-- Your task --
Only the tail of the listing is wanted: the line containing "The height and width of the screenshot is (936, 908)." and all after it, repeated exactly, pictures omitted.

### Data under study ###

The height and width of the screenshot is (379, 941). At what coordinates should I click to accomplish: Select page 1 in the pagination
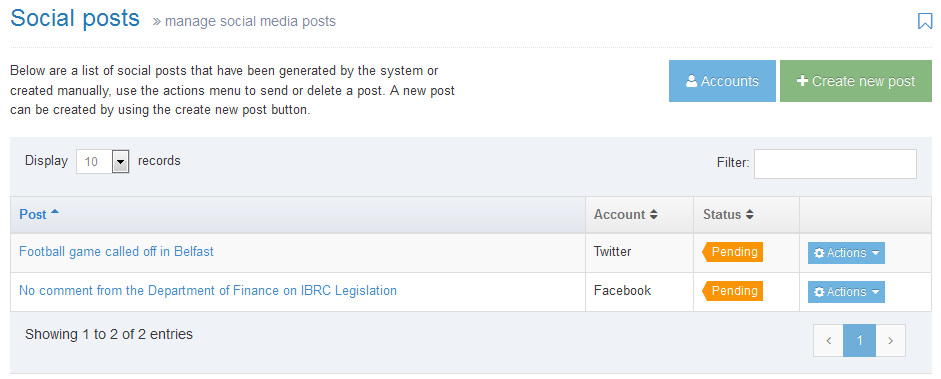(x=859, y=341)
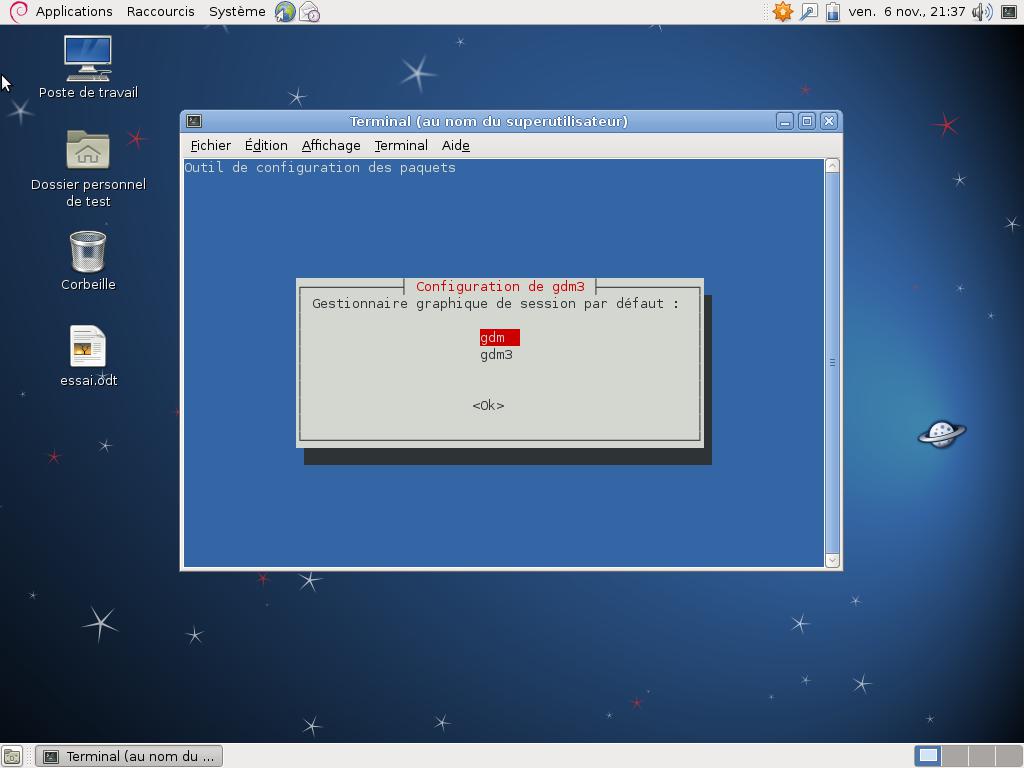
Task: Select the essai.odt file on the desktop
Action: [88, 348]
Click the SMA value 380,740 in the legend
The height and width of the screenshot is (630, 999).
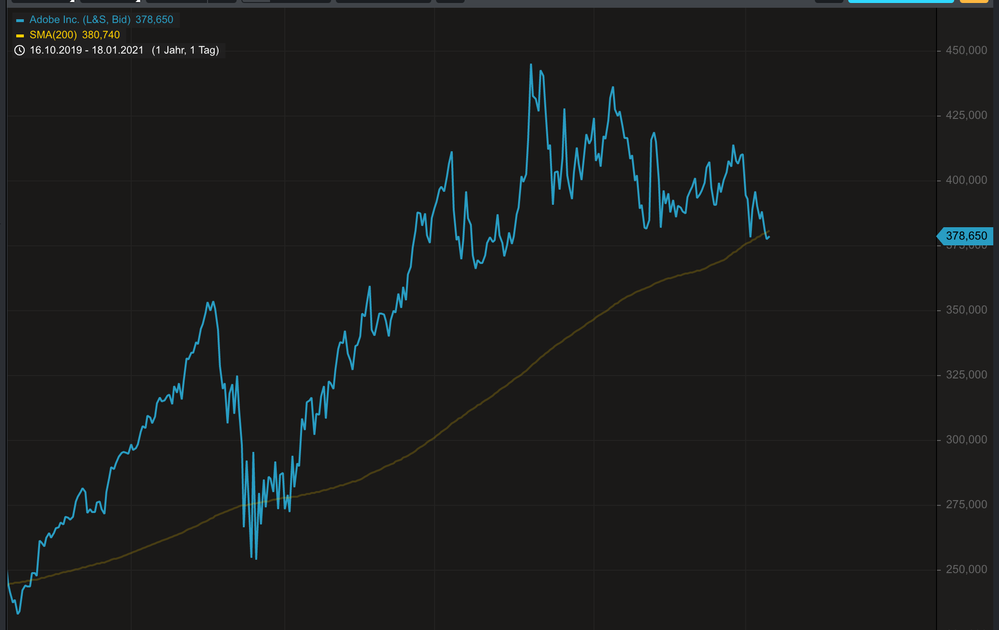[x=100, y=35]
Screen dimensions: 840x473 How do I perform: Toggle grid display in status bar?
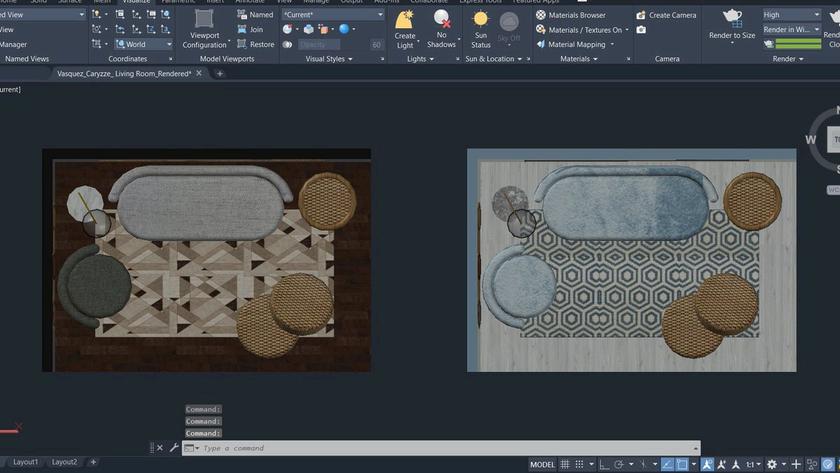tap(566, 464)
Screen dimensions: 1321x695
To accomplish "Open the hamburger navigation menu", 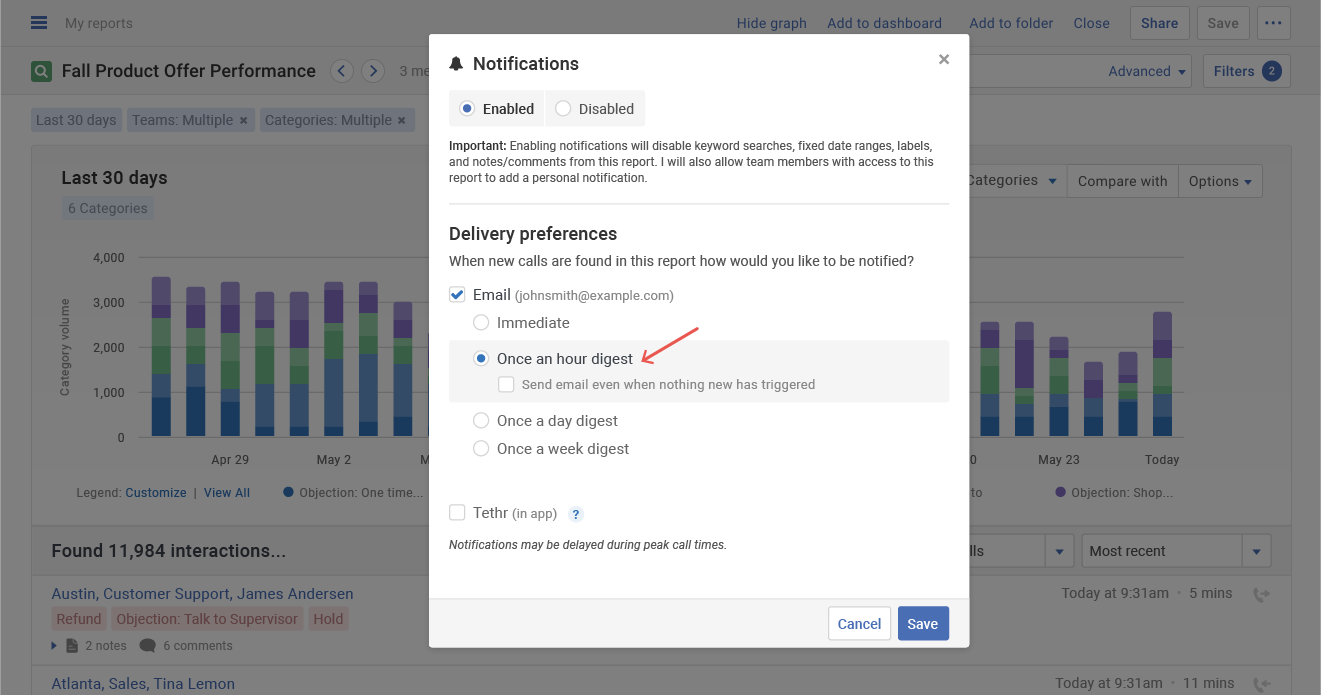I will click(x=39, y=22).
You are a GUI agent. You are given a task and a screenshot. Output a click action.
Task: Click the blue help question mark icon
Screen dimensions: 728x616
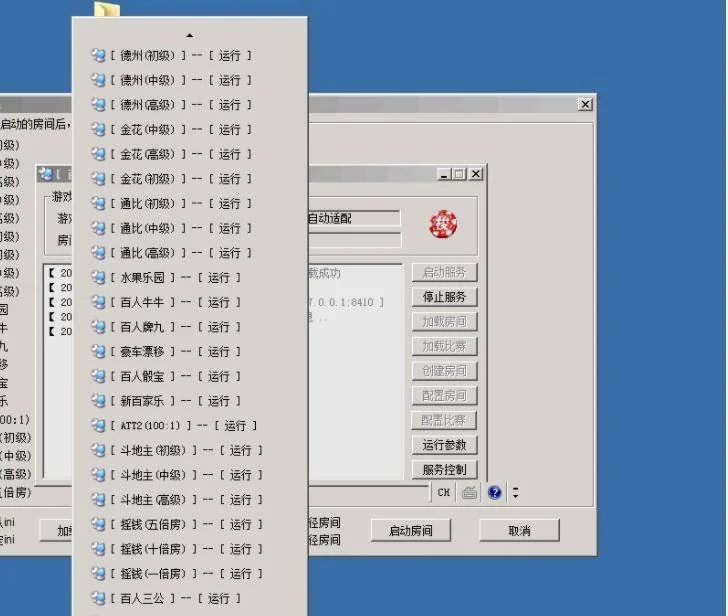(494, 492)
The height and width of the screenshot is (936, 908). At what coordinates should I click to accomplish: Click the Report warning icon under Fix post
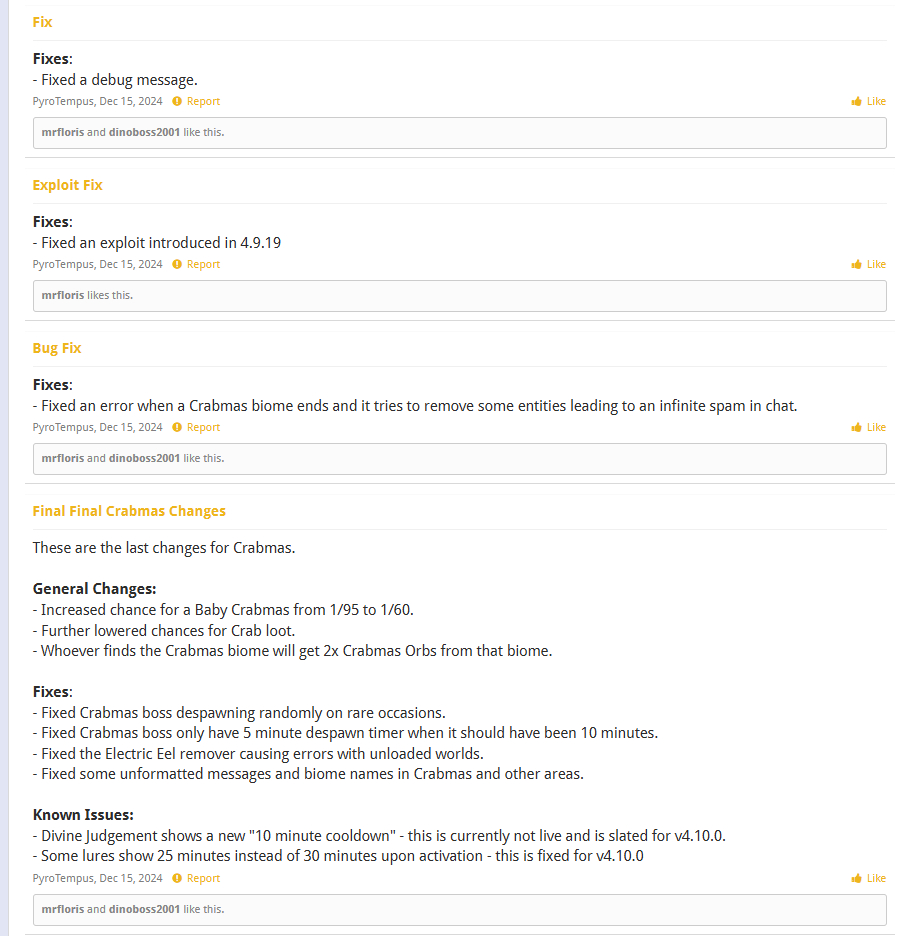177,101
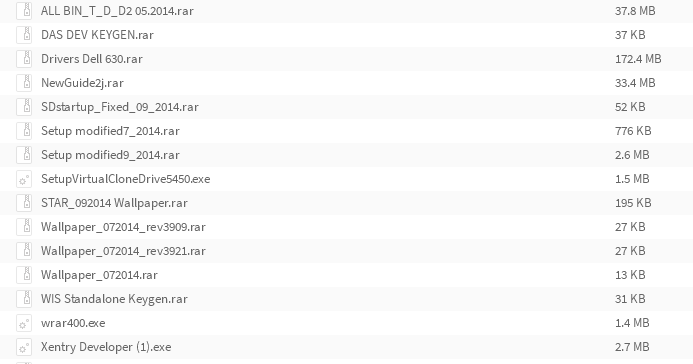Click the 37.8 MB size of first file
Image resolution: width=693 pixels, height=364 pixels.
click(635, 11)
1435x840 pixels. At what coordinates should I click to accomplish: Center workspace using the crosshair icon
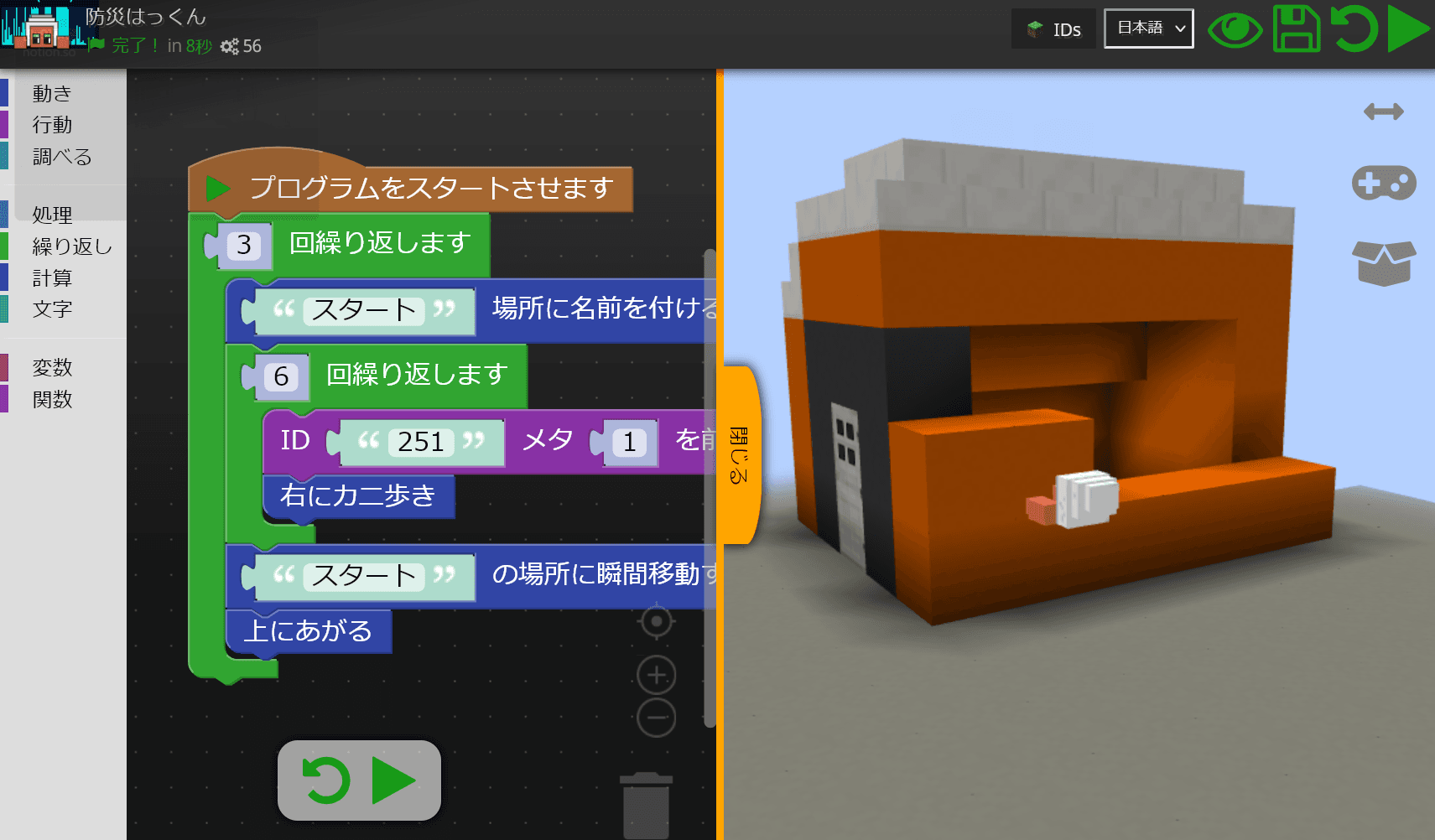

###

-- Exercise output --
The height and width of the screenshot is (936, 908). At what coordinates should I click to accomplish: Click the Report warning icon under Fix post
177,101
Click the 37.8 MB size of first file
Image resolution: width=693 pixels, height=364 pixels.
click(635, 11)
1435x840 pixels. At what coordinates should I click to accomplish: Center workspace using the crosshair icon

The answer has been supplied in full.